Power’s choice to try and get through on used tires to save a fresh set of Firestone Reds for the final round gave him an advantage of 0.1654 seconds over Dixon, but the New Zealander reckoned the pole was gifted to the Penske driver.

“[I] made too many mistakes,” he said. “Had the car for pole, I messed up the last two corners here which cost us the pole. I lost two or three tenths in Turn 12.”

Rahal’s run to sixth came on the slower Firestone Blacks while the rest of the top six ran the faster Reds.

“That was the best I was going to squeeze out of the car,” Rahal said.

A few drivers had strong runs that fell just shy of cracking the Firestone Fast Six, but were impressive nonetheless.

“It’s just frustrating,” Chip Ganassi Racing’s Max Chilton said of seeting the seventh-fastest lap in the No. 8 Chevy. “They’ve given me a great car to do the job, but [Will] Power came out of the pits in front of me, which isn’t optimal, and I just had to keep lifting, lifting, lifting.”

Hailing an eighth-place start for Andretti Autosport’s Ryan Hunter-Reay wouldn’t happen under normal circumstances, but with the 2012 IndyCar Series champion suffering from a flu, fighting the track and his physical state made life much harder than usual.

“Fever, shakes, sweats, all that stuff,” Hunter-Reay said after climbing from his No. 28 Honda. “The car was really good. We can definitely work from here, especially with such long straights. I feel like absolute junk, but [Josef] Newgarden has plates in his shoulder so there’s no need to talk with me.

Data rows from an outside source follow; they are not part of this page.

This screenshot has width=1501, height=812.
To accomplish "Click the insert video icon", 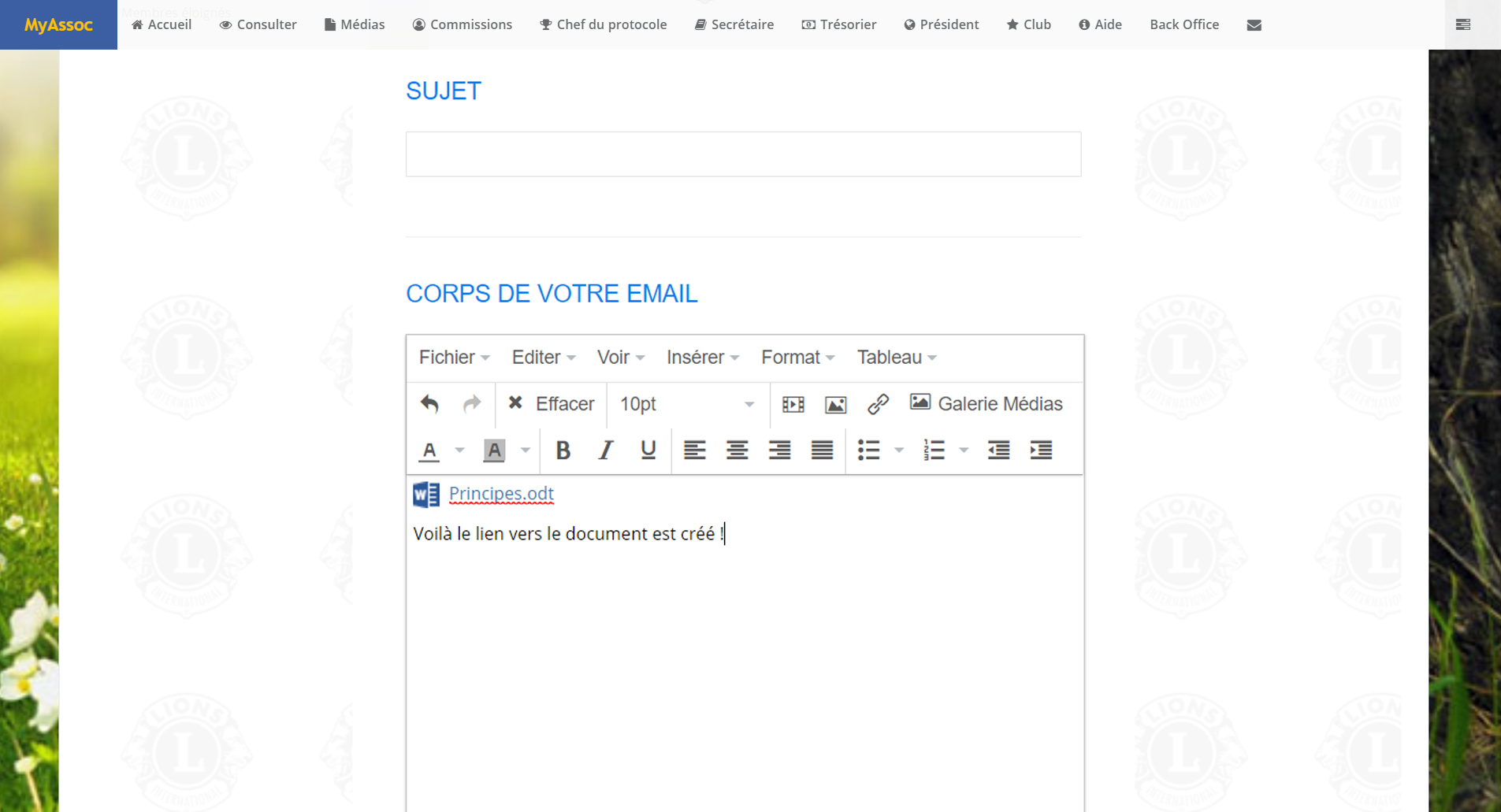I will pos(793,404).
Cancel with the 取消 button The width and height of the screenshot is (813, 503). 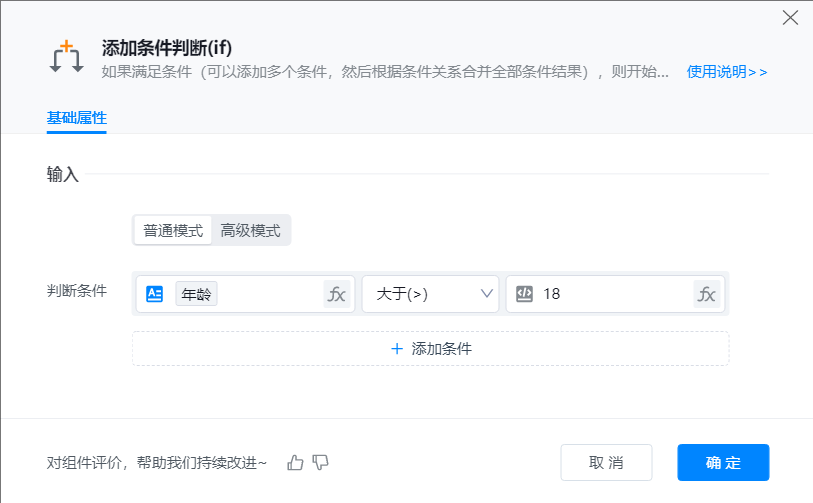[x=606, y=462]
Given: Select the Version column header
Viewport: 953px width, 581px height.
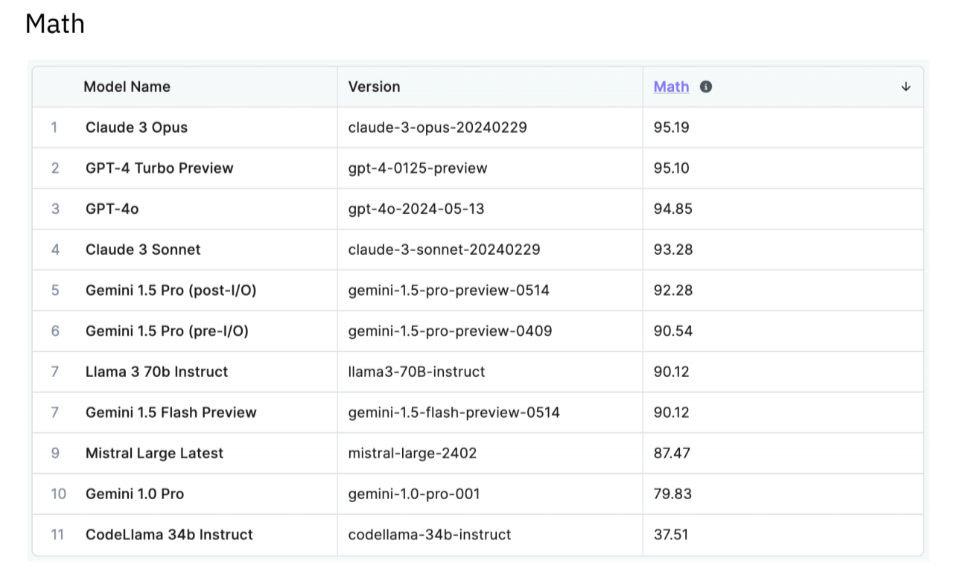Looking at the screenshot, I should tap(374, 87).
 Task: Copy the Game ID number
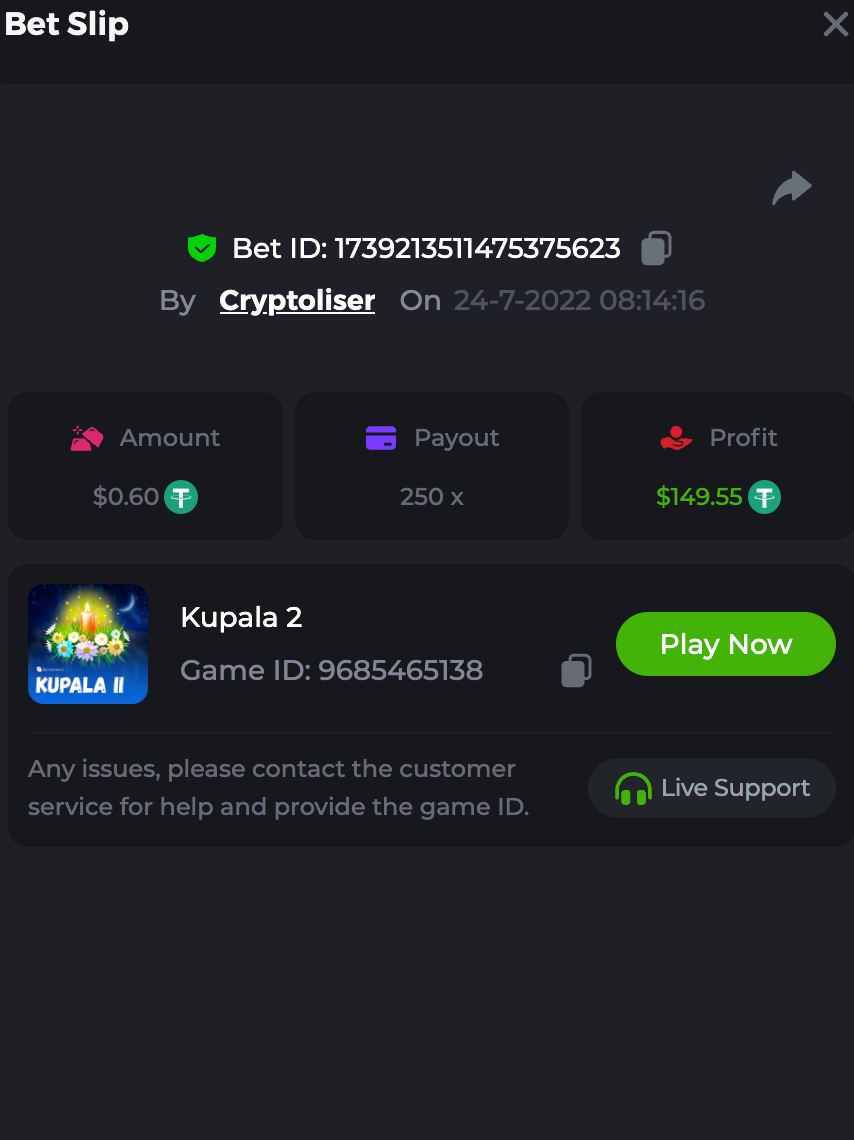(576, 670)
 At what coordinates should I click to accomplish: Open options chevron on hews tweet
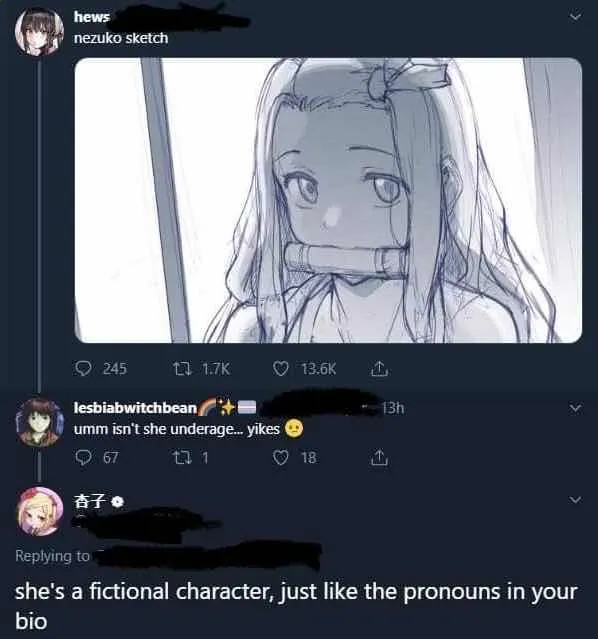[x=575, y=17]
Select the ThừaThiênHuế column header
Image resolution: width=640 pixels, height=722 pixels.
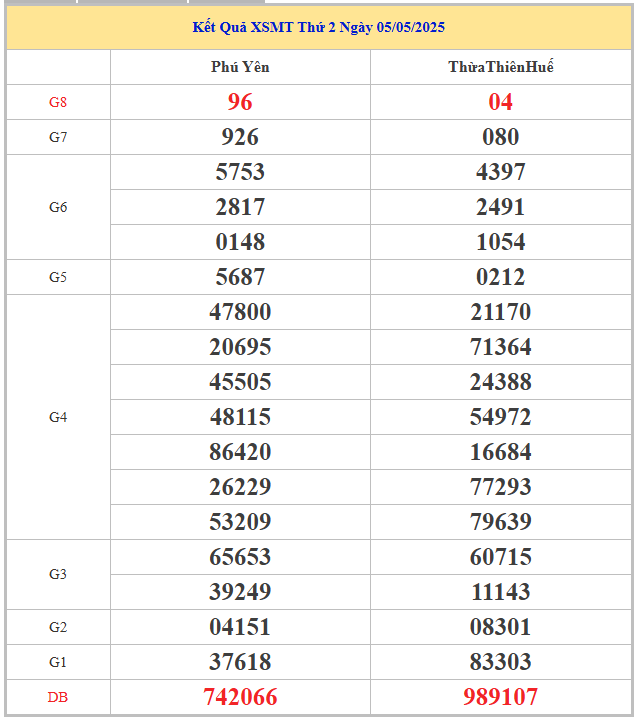(500, 67)
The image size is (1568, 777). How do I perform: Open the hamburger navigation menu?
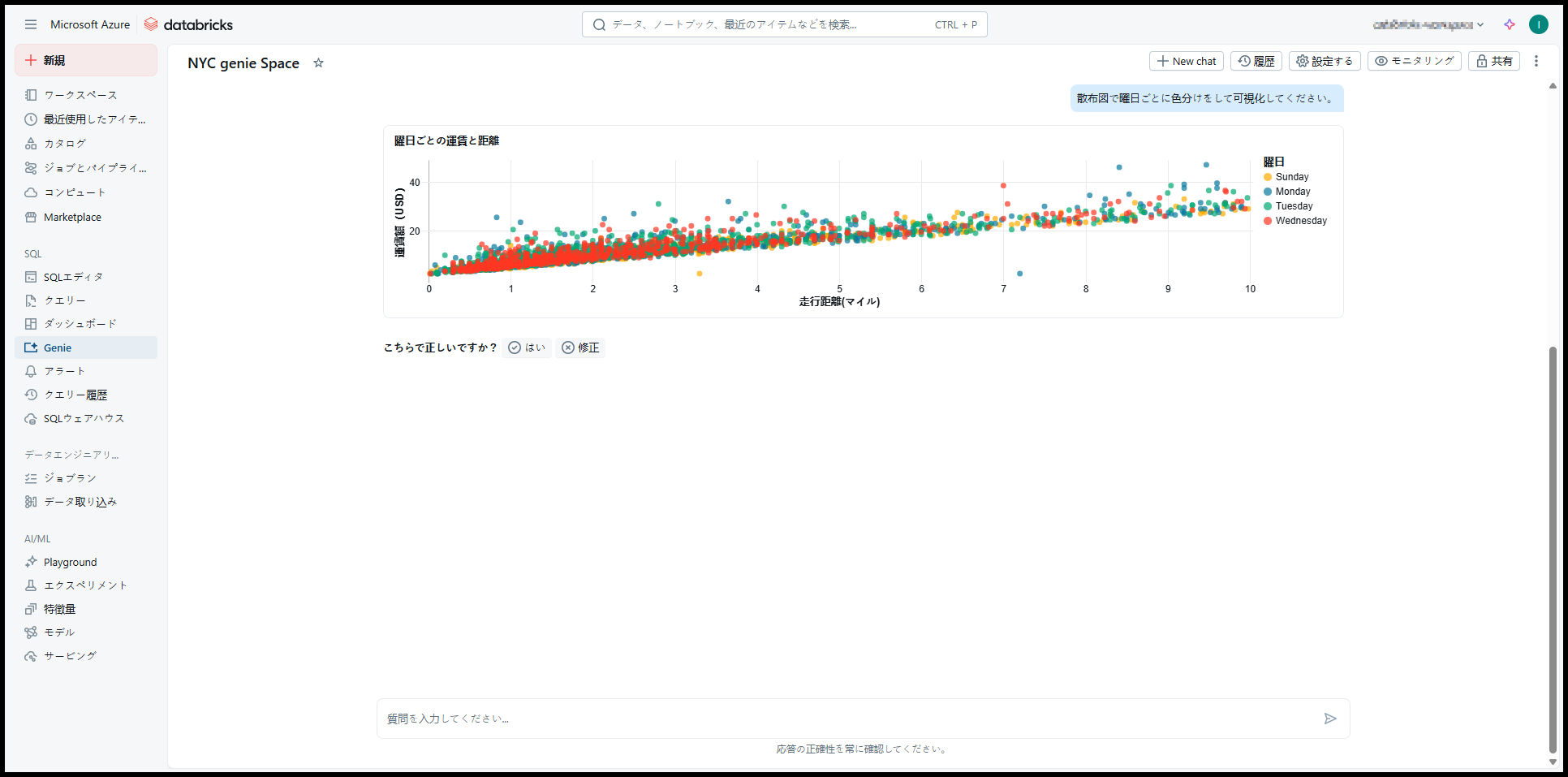tap(31, 24)
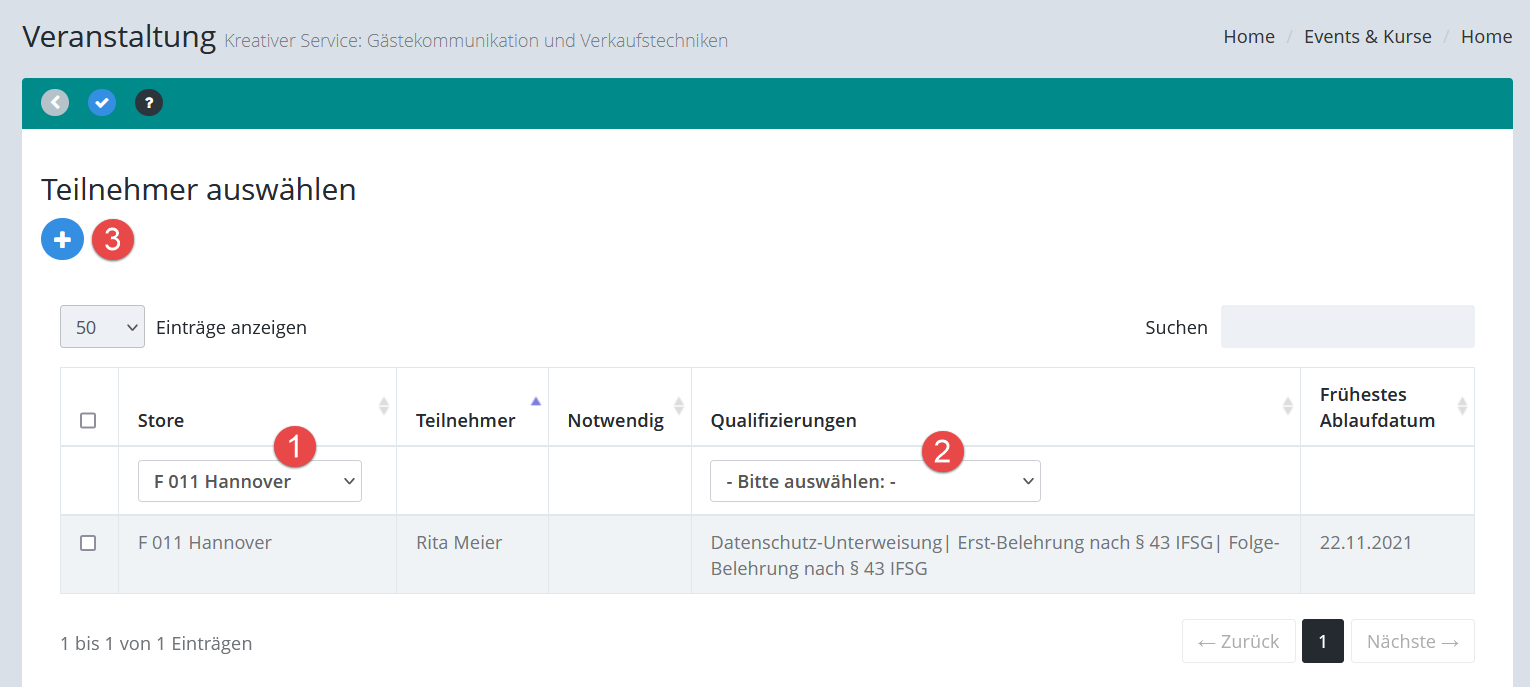Sort by Teilnehmer column sort arrow

click(536, 402)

Hunter-Reay was followed by Dale Coyne Racing’s Conor Daly, whose ninth-place car is best story of the day.

“This is our best qualifying result of the year,” said the driver of the No. 18 Honda. “We’re doing our job.”

KVSH Racing’s Sebastien Bourdais did a marvelous job to hold his No. 11 Chevy in a straight line while earning 12th.

“The car’s really good, but the car is pulling right and locking the left front, which is interesting,” he said. “These brakes have been a massive pain in the butt and it’s not getting any better.”

Outside the Fast 12, 14th-place Juan Montoya, the only Penske driver to miss the Fast Six, vented his frustration at 16th-place alexander Rossi, who he accused of balking the No. 2 Chevy. Ed Carpenter Racing’s Spencer Pigot was the top car from the ECR Chevy stable, but that was aided by teammate Josef Newgarden, who spun and dropped to 20th.